A patient who visits an Ayurvedic practitioner should expect to receive an evaluation consisting of: a minimum of a history of the chief complaint, past medical history, a review of systems, and a review of any medications–such as herbs and vitamins the patient may be taking. Observations are made of the shape of the face, size of the neck, size and depth of the eyes, color, quantity and quality of hair, thickness of the skin and width of the bones. Detailed examination procedures include the pulse and the tongue. Examination of the abdomen and the taking of vital signs completes the evaluation. After the examination, which usually lasts about one hour or longer, the practitioner spends time educating the patient about their findings. During this report of findings, the practitioner educates the patient about Ayurveda and their imbalances. In Ayurveda it is said that it is more important what the patient knows than what the doctor knows. A patient should leave with a clear understanding of their path back to health. Follow-up visits are scheduled to support patients as they make progress and confront challenges. Follow-up visits include ongoing counseling and education. Additional therapies are integrated into the program slowly, over time, as the patient strives to create a lifestyle of harmony through the five senses.

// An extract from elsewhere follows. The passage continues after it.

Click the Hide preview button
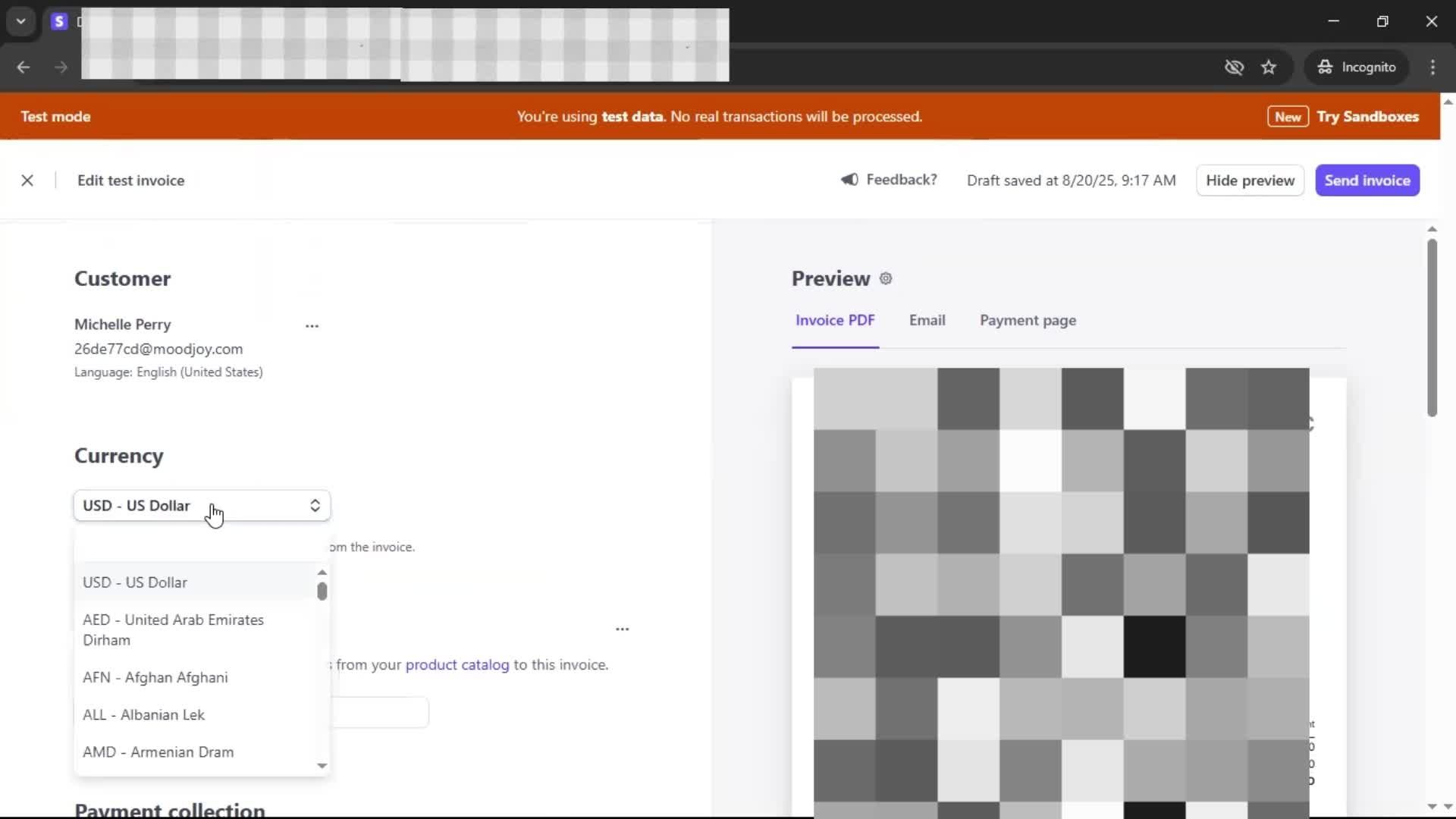Screen dimensions: 1456x819 coord(1250,180)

Credentialing and Training

Currently, there are only a few places in the United States where practitioners receive thorough training. Programs vary from one to two years in duration and often include part-time classroom education and independent study. In California graduates of the California College of Ayurveda receive certification as a “Clinical Ayurvedic Specialist” and use the initials C.A.S. This is the only institution in the United States offering complete clinical training for the practitioner. Other training programs vary in duration and focus. At most schools, the focus is on the philosophical and fundamental principles of Ayurveda. There are also home study programs offered through the American Institute of Vedic Studies and by specific teachers. These programs focus on the philosophical and fundamental principles as well.

What to Look for in a Provider

When looking for a practitioner of Ayurveda, evaluate the extent of their education. Check to see if anyone or any organization has certified their competency. If possible, research the organization that certified them. Always try to meet with the practitioner and discuss the cases they have managed, and their results. Ask how they manage cases and what criteria they use to assess progress. The California College of Ayurveda maintains a list of graduate practitioners throughout the United States.